Given task: Rewrite the records from their start through the line containing "pyautogui.click(x=1652, y=342)", inclusive, substituting "recycle bin" for "trash" and keeping everything else the same.

(Data pulled from a collection)
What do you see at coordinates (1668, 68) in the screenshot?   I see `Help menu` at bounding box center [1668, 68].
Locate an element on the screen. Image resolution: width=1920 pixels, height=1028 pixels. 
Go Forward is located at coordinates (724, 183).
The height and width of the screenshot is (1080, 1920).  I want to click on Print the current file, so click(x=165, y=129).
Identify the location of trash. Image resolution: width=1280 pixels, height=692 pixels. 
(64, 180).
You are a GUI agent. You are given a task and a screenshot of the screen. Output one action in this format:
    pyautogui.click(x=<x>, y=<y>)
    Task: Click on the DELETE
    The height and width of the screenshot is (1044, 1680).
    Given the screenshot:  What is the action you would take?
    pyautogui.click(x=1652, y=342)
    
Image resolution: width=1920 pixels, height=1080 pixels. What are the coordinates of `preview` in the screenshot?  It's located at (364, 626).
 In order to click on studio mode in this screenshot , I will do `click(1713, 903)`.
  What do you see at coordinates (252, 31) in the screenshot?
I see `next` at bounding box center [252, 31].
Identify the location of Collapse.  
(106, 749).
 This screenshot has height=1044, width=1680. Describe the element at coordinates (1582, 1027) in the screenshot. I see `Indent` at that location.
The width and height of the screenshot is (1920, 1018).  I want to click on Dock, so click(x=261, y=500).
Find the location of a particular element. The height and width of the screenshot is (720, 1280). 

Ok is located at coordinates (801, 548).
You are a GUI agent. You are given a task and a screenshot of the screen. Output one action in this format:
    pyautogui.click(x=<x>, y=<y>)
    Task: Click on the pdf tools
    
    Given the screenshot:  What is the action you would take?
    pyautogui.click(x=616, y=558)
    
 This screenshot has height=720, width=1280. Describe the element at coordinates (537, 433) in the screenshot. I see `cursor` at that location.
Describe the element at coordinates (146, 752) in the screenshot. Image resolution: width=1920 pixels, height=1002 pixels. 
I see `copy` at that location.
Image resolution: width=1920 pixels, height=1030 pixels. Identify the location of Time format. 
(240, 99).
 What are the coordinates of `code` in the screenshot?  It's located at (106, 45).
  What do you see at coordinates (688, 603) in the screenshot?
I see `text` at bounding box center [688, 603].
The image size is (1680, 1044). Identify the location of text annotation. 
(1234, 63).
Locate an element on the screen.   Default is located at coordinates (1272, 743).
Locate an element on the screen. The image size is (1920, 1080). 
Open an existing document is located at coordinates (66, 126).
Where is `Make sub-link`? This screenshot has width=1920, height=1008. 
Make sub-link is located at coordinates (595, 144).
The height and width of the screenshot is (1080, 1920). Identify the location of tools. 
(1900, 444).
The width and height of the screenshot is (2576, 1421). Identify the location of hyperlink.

Task response:
What do you see at coordinates (1668, 68) in the screenshot?   I see `Help menu` at bounding box center [1668, 68].
Locate an element on the screen. Image resolution: width=1920 pixels, height=1028 pixels. 
Go Forward is located at coordinates (724, 183).
The height and width of the screenshot is (1080, 1920).  I want to click on Print the current file, so click(x=165, y=129).
Identify the location of recycle bin. Image resolution: width=1280 pixels, height=692 pixels. 
(64, 180).
You are a GUI agent. You are given a task and a screenshot of the screen. Output one action in this format:
    pyautogui.click(x=<x>, y=<y>)
    Task: Click on the DELETE
    The height and width of the screenshot is (1044, 1680).
    Given the screenshot:  What is the action you would take?
    pyautogui.click(x=1652, y=342)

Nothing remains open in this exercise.